REQUIRED TASK: Please gather each line of the records below that contains the word "Pick" and copy those lines unchanged.

⟨

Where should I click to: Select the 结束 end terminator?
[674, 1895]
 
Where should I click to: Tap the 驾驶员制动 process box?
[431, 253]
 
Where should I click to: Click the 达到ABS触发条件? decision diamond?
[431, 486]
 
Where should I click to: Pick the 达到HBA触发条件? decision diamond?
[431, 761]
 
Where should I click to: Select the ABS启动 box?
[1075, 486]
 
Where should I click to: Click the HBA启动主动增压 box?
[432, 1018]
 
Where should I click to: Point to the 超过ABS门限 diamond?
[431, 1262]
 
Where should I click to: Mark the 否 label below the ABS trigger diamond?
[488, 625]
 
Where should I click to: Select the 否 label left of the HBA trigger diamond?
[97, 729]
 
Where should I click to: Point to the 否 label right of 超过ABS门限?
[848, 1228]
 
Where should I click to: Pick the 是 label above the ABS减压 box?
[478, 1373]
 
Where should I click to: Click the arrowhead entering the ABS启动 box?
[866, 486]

⟩

FINAL ANSWER:
Where should I click to: Pick the 达到HBA触发条件? decision diamond?
Where should I click to: Pick the 是 label above the ABS减压 box?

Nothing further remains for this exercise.